How to check if values of 'column1' are within +-20% range of values of 'column2' using Amazon Deequ?

877 Views Asked by At

So, I'm using Amazon Deequ in spark, and I have a dataframe 'df' with two columns being of type 'Long' or numeric. I simply want to check:

value(column1) lies between value(column2)-20% and value(column2)+20% for all rows

I'm not sure what check to put here:

val verificationResult: VerificationResult = { VerificationSuite()
  .onData(df)
  .addCheck(
    Check(CheckLevel.Error, "Review Check")
      //.funtionToCheckThis()
    )
  .run()
1

There are 1 best solutions below

4
On BEST ANSWER

Check has a method satisfies which can take a column expression as condition parameter.
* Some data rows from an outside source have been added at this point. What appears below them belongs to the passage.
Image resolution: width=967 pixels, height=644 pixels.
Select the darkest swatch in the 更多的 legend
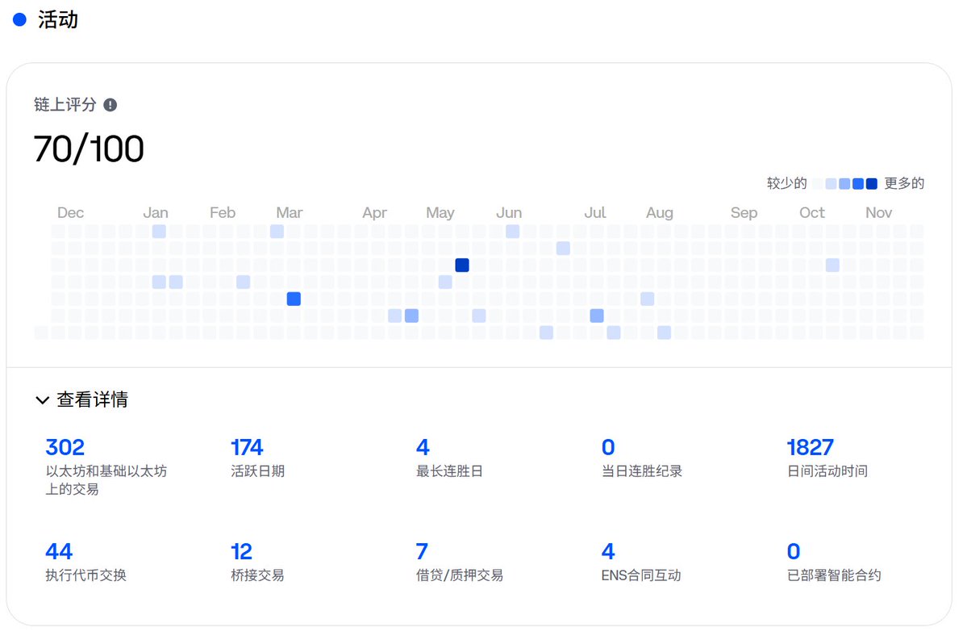click(871, 183)
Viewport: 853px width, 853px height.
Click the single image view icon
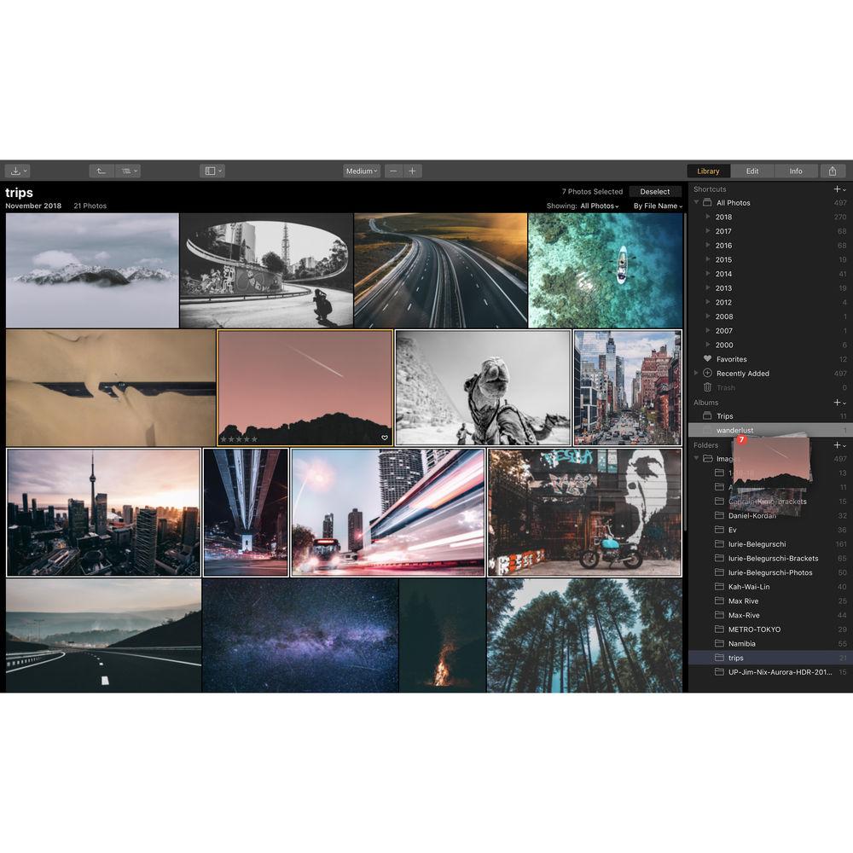pyautogui.click(x=211, y=171)
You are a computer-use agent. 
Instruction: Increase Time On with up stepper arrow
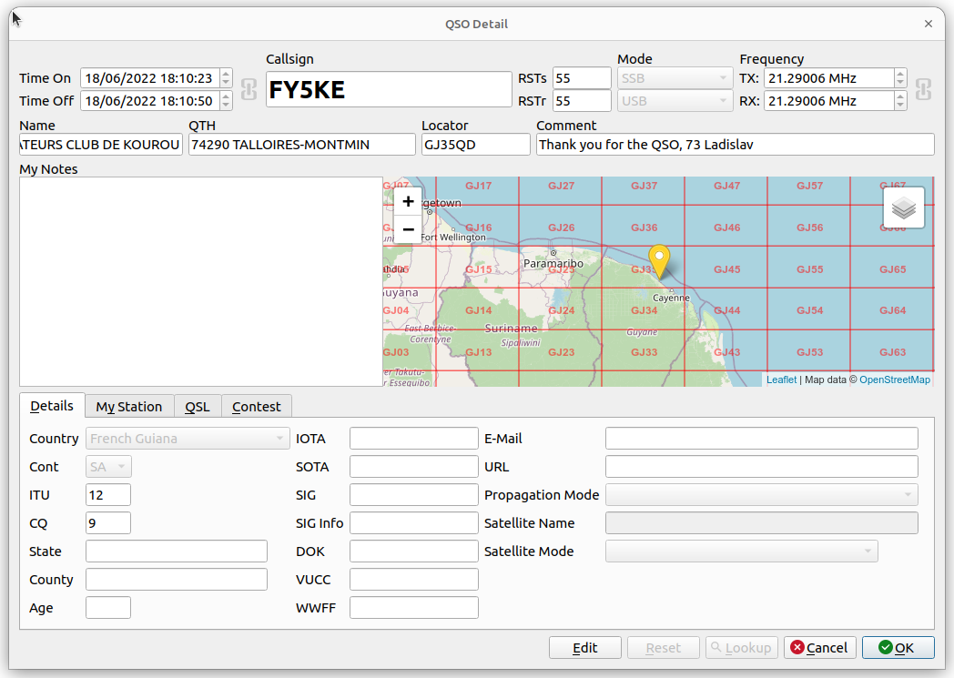[x=226, y=74]
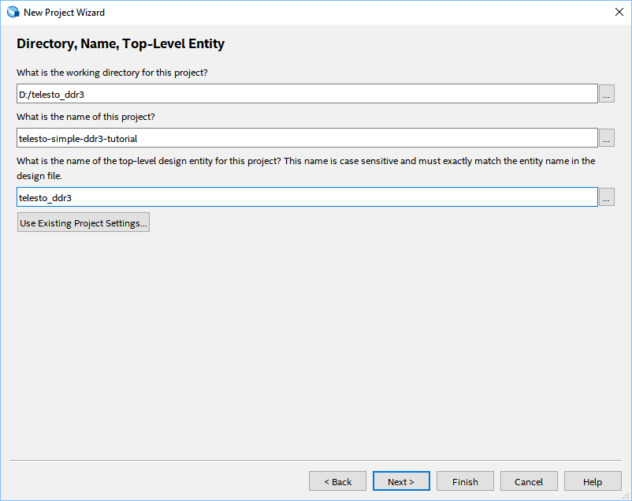Focus the project name text field
This screenshot has height=501, width=632.
tap(307, 138)
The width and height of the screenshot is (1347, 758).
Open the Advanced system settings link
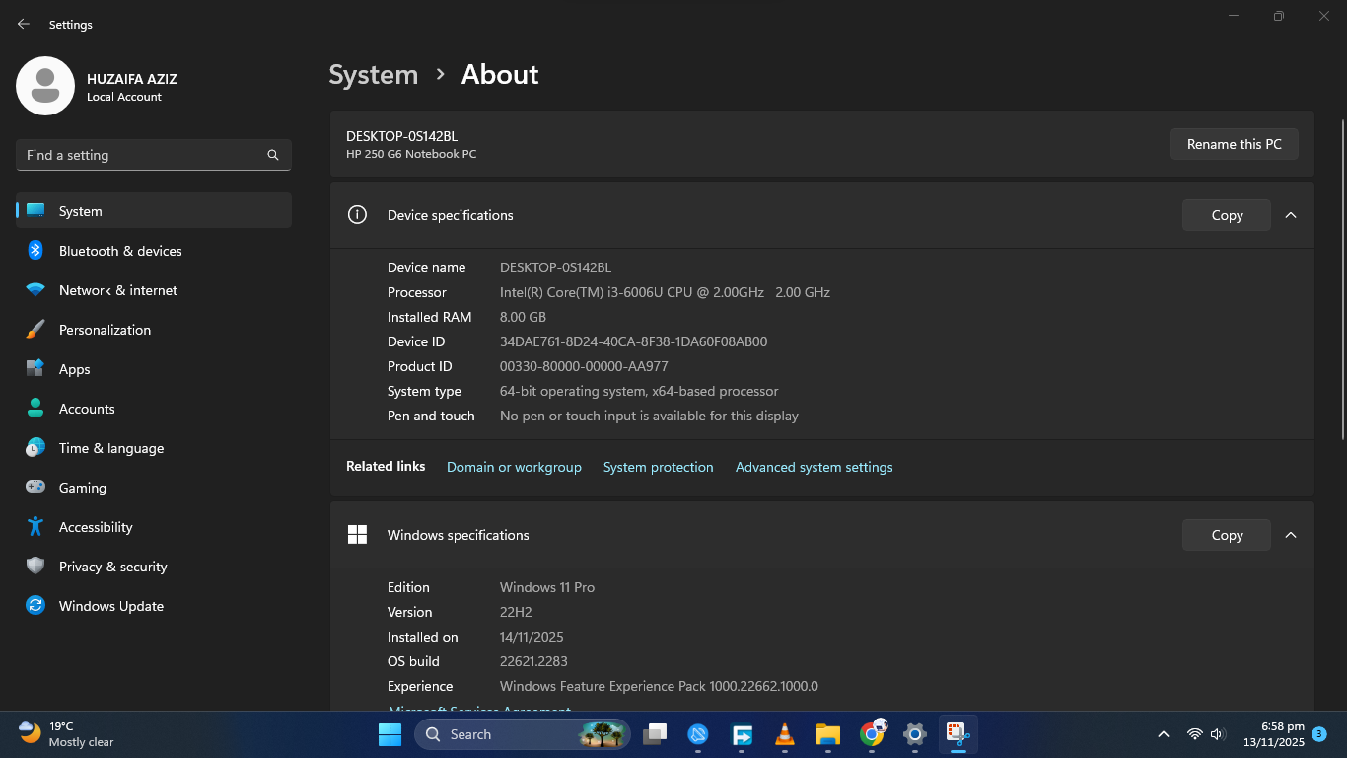tap(814, 467)
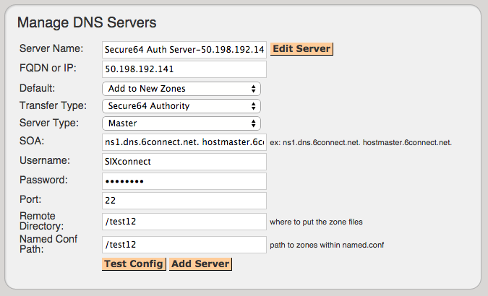The height and width of the screenshot is (296, 488).
Task: Click the Test Config button
Action: (134, 264)
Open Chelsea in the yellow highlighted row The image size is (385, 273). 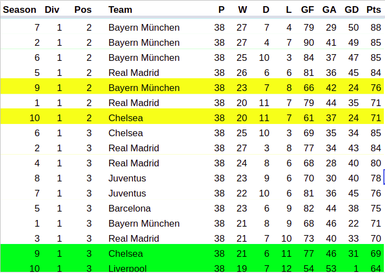tap(126, 118)
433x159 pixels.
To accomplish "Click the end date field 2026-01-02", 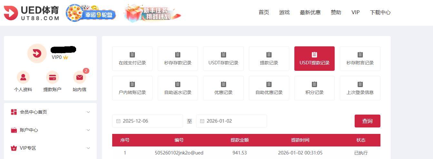I will pos(231,121).
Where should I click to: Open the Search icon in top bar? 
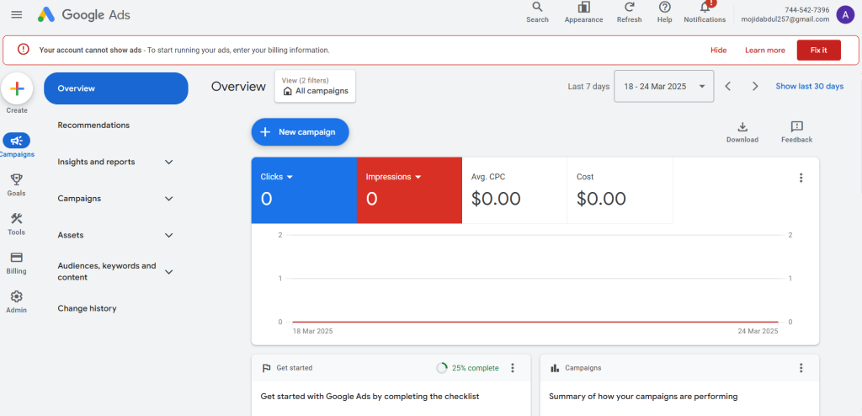pos(537,8)
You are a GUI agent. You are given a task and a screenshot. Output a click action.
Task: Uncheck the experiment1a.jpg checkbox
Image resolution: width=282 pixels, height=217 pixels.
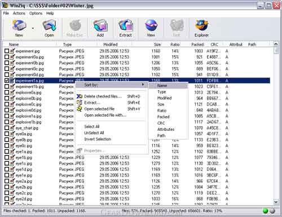[7, 81]
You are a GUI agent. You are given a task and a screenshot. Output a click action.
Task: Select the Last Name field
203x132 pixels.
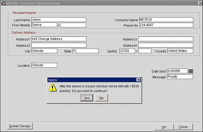(59, 19)
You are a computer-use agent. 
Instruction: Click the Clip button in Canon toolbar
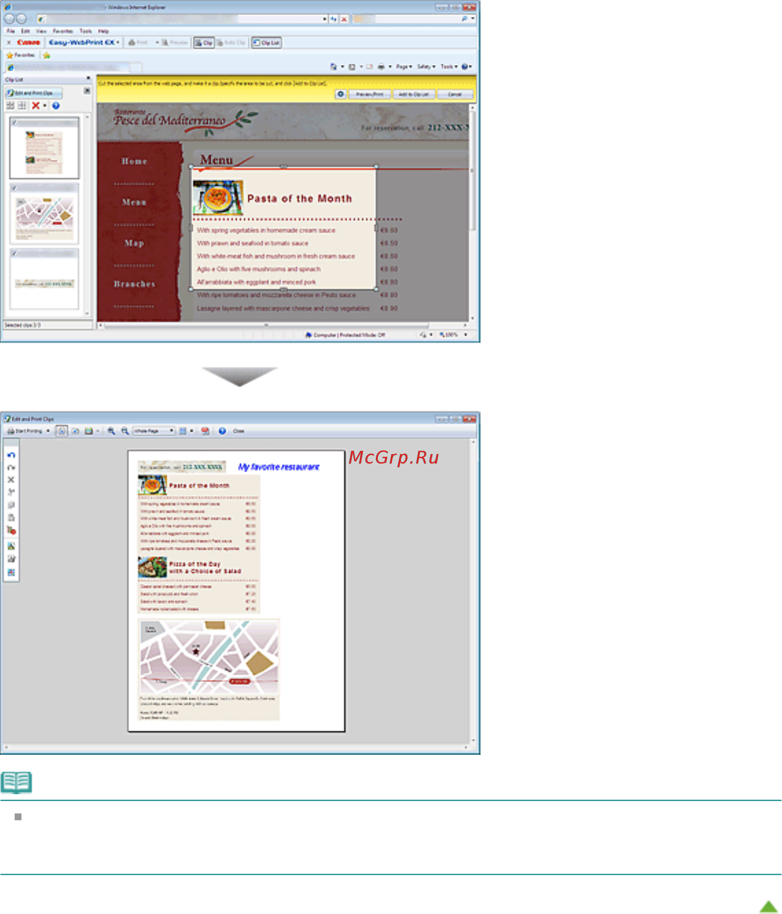pos(204,43)
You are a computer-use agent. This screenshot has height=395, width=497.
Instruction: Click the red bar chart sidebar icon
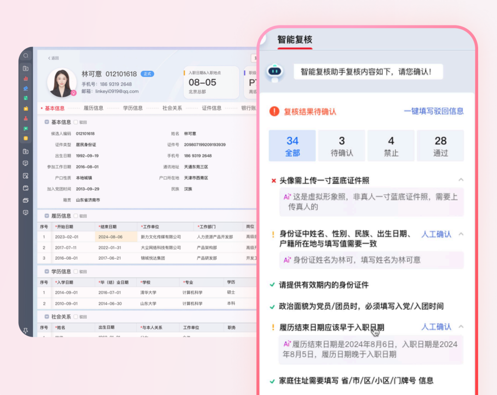(x=26, y=78)
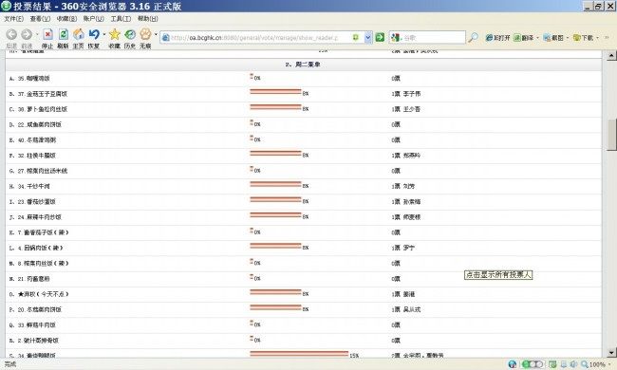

To check whether column1 is between -20%column2 and +20%column2, you can use expression like:

|column1 - column2| < 0.20*column2

or column1 between 0.80*column2 and 1.20*column2:

val verificationResult: VerificationResult = {
  VerificationSuite()
    .onData(df)
    .addCheck(
      Check(CheckLevel.Error, "Review Check")
        .satisfies(
          "abs(column1 - column2) <= 0.20 * column2",
          "value(column1) lies between value(column2)-20% and value(column2)+20%"
        )
    ).run()
}